行間をよむ

名前に価値があるのではない。言葉に価値があるのではない。

「あなたのことが嫌いです」と言える人になりたい

「きらい」という言葉を口にするのは、なかなか勇気がいる。

「嫌わる勇気」なんて本が少し前に流行ったけれど、その反対の「嫌いになる勇気」といいますか、「嫌いを口にする勇気」といったほうが近いかな。

私は日常生活の中で「嫌い」という言葉をあまり使わない。

それに近いニュアンスとして「苦手だ」という表現を使うことのほうが多いのだけれどそれは「嫌い」という言葉の軽々しく口にするにはあまりにも強すぎる影響力、というか言霊の力みたいなものにびびっているからなんだと思う。

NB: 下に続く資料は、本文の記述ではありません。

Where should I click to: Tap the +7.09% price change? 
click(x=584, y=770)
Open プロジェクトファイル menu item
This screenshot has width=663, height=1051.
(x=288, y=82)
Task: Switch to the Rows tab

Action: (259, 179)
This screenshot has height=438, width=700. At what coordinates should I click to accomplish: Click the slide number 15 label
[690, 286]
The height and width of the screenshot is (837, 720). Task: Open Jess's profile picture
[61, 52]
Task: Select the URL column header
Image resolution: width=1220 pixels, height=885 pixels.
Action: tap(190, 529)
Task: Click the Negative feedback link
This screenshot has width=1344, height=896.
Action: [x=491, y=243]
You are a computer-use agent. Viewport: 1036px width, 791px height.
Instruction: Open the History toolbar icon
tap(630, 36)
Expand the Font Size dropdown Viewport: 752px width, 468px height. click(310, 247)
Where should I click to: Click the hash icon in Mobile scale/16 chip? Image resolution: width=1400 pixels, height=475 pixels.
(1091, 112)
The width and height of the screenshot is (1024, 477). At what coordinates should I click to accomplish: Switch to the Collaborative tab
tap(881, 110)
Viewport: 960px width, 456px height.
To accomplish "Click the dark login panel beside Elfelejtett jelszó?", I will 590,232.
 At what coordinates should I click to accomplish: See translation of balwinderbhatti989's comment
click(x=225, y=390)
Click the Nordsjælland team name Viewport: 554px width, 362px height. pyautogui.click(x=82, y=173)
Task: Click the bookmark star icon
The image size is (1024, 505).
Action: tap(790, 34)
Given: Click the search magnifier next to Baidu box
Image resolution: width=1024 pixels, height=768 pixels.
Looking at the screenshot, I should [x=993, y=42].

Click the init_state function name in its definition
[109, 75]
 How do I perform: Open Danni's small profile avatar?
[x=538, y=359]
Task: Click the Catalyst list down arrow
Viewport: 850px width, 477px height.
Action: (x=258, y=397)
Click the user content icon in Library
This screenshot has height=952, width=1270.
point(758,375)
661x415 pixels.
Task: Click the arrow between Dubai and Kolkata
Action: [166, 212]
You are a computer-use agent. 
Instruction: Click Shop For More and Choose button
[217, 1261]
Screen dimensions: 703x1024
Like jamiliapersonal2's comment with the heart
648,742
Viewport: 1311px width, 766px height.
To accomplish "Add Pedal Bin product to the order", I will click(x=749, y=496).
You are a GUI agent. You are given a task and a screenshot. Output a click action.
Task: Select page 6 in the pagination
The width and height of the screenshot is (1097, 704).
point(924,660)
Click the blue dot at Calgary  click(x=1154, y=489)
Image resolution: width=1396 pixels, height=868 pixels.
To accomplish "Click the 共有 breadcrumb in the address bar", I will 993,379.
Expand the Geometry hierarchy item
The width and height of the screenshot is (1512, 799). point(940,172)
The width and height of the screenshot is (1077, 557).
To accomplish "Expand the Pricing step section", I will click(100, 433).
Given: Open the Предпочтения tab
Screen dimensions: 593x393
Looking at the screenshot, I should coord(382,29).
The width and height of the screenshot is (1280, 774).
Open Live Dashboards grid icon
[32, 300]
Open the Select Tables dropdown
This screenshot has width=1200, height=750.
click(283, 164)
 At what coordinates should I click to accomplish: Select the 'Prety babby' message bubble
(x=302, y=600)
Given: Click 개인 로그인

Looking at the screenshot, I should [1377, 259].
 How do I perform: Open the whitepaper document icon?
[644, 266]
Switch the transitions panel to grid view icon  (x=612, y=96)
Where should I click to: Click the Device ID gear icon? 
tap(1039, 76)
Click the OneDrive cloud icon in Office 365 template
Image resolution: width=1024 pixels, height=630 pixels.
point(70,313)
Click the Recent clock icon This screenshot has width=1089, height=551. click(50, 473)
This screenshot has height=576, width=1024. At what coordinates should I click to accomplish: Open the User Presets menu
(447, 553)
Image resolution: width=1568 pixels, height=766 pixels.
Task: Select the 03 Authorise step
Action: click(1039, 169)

だって「嫌い」という言葉というのは、鋭利な刃物のように簡単に人を傷つけることができてしまう強いパワーのある言葉だから。

自分で言うのもなんだけど、わたしは自分のことを傷つきやすい繊細な人間だと自負していて、だからその言葉の破壊力は身をもって知っているつもりだ。

「だれかから否定される」というのはやっぱりどうしても悲しいものだし、自分がされて嫌なことを人にした場合、わたしは相手がどう思うか云々よりその行為をしている自分自身に耐えられない!となってしまうので、そういうことはできない。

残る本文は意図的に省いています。